## TASK INSTRUCTIONS
**a.** Please reproduce the part of the Palo Alto Tesla passage that opens with the words containing "Holy smokes, Palo" and closes with "you average). Crieky!".
**b.** Decide whether each statement below agrees with the Palo Alto Tesla passage, answering yes or no and quoting the words of the passage that settle it. (i) Tesla was founded in Palo Alto. (ii) The reply places its writer's first in-the-wild sighting in Palo Alto by University in summer 2012. (iii) The first post claims Alameda has roughly one Tesla on every street.
**c.** Write the next part of the Palo Alto Tesla passage, picking up after its final sentence.

## PASSAGE
Holy smokes, Palo Alto has a LOT of Teslas! Like 3 Teslas parked outside a 600 sqft. house? How can they afford so many Teslas in such a ramshackle town? Here in Alameda, we have a LOT of MUCH bigger houses, but there is like one Tesla on every street. Palo Alto there is one Tesla on EVERY BLOCK (if you average). Crieky!
Uh.... Not sure if you're joking or what because your profile indicates that you're from the Bay Area... but Palo Alto is not a "ramshackle town." Crappy houses start at close to $2M and most decent places are $5M+. Palo Alto is pretty much the heart of mid-peninsula, which is Tesla's home-turf. Remember Tesla was founded in San Carlos before HQ was moved to Palo Alto (I still haven't come to terms with the Austin move). Menlo Park was among the first two Tesla stores. Funding for Tesla came from VC's on Sand Hill Road. Elon crashed his McLaren F1 on Sand Hill Road. I saw my first Roadster in 2009 on Sand Hill Road when I used to work there. My first sighting of a Model S was at work at SLAC in summer 2012. My first in-the-wild sighting was in Palo Alto by University in summer 2012. I ordered my Model S in 2012, but my neighbors got theirs even before me. I would say it's close to an average of 1.5 Teslas per household here. Before the Model 3, you would rarely see any Model S/X anywhere in the East Bay, South Bay, or even SF... but they would be plentiful on the Peninsula.

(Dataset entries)
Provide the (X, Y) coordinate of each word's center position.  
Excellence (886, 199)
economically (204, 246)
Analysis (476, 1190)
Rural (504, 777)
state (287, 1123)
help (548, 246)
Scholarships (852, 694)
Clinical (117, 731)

## WRITTEN ANSWERS
**a.**
Holy smokes, Palo Alto has a LOT of Teslas! Like 3 Teslas parked outside a 600 sqft. house? How can they afford so many Teslas in such a ramshackle town? Here in Alameda, we have a LOT of MUCH bigger houses, but there is like one Tesla on every street. Palo Alto there is one Tesla on EVERY BLOCK (if you average). Crieky!

**b.**
(i) No: "Tesla was founded in San Carlos before HQ was moved to Palo Alto"
(ii) Yes: "My first in-the-wild sighting was in Palo Alto by University in summer 2012."
(iii) Yes: "there is like one Tesla on every street"

**c.**
 
Uh, precise isn’t the word i would use.
Last time I checked 2M was an amount "north of" (Merriam-Webster defines as "greater than") 1M and less than "double digit millions" (m-w again defines "a number or percentage that is 10 or greater", although I would suggest the addition of less than 100).

Seems pretty precise to me.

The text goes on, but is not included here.